Colloquium Details
Shedding Light on 3D Cameras
Speaker: Mohit Gupta, University of Wisconsin-Madison
Location: 60 Fifth Avenue 150
Date: October 28, 2022, 11 a.m.
Host: Sumit Chopra
Synopsis:
The advent (and commoditization) of low-cost 3D cameras is
revolutionizing many application domains, including robotics,
autonomous navigation, human computer interfaces, and recently even
consumer devices such as cell-phones. Most modern 3D cameras (e.g.,
LiDAR) are _active_; they consist of a light source that emits coded
light into the scene, i.e., its intensity is modulated over space,
and/or time. The performance of these cameras is determined by their
illumination coding functions.
I will talk about our work on developing a coding theory of active 3D
cameras. This theory, for the first time, abstracts several seemingly
different 3D camera designs into a common, geometrically intuitive
space. Based on this theory, we design novel 3D cameras that achieve
up to an order of magnitude higher performance as compared to the
current state-of-the art. I will also briefly talk about our work
toward developing `All-Weather’ 3D cameras that can operate in
extreme real-world conditions, including outdoors (e.g., a robot
navigating outdoors in bright sunlight and poor weather), under
multi-camera interference (e.g., multiple robots navigating in a
shared space such as a warehouse), and handle optically challenging
objects such as shiny metal (e.g., for an industrial robot sorting
machine parts).
Speaker Bio:
Mohit Gupta is an Associate Professor of Computer Sciences at the
University of Wisconsin-Madison.

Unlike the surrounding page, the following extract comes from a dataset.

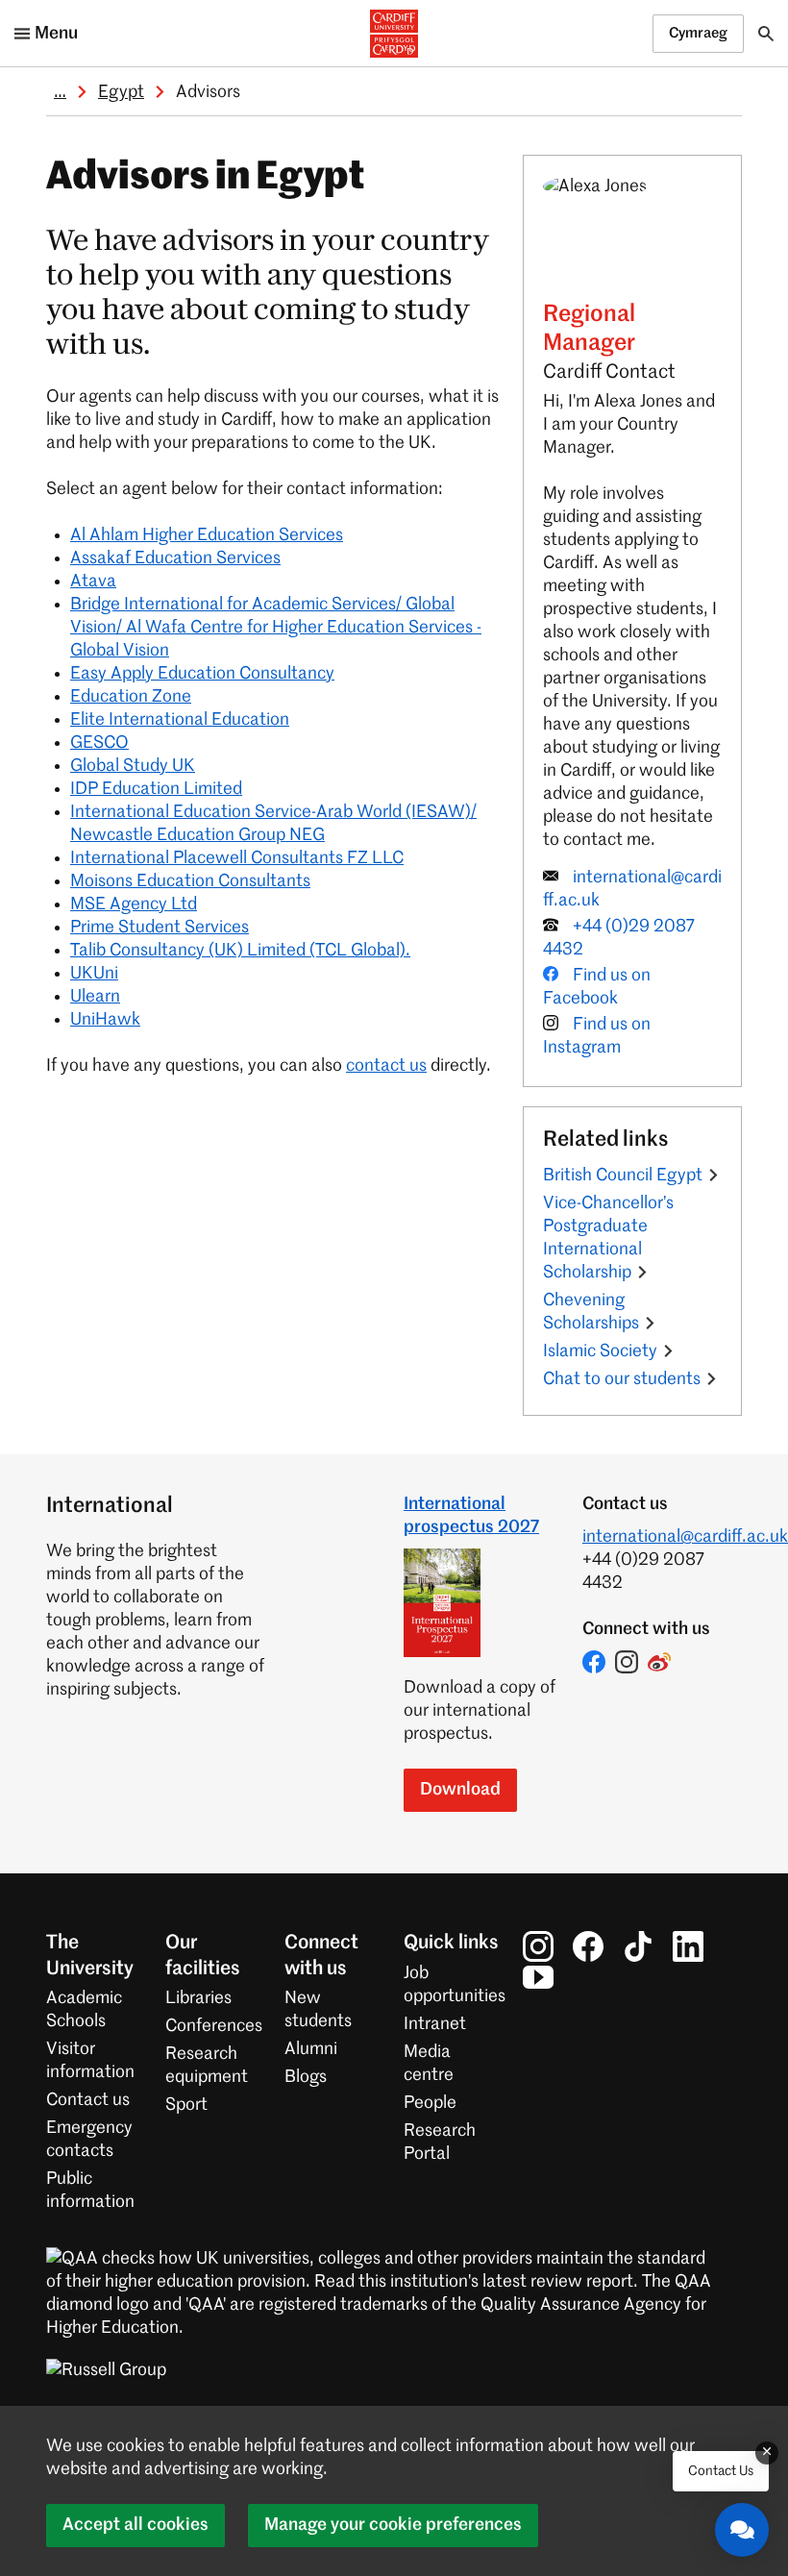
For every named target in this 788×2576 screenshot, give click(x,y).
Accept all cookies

He received a Ph.D. from the Robotics
Institute, Carnegie Mellon University, and was a postdoctoral research
scientist at Columbia University. He directs the WISION Lab [1] with
research interests in computer vision and computational imaging. He
has received best paper honorable mention awards at computer vision
and photography conferences in 2014 and 2019 including a Marr Prize
honorable mention at IEEE ICCV, a Sony Faculty Innovation Award and an
NSF CAREER award. His research is supported by NSF, ONR, DARPA, Sony,
Snap, and Intel.
Notes:
In-person attendance only available to those with active NYU ID cards.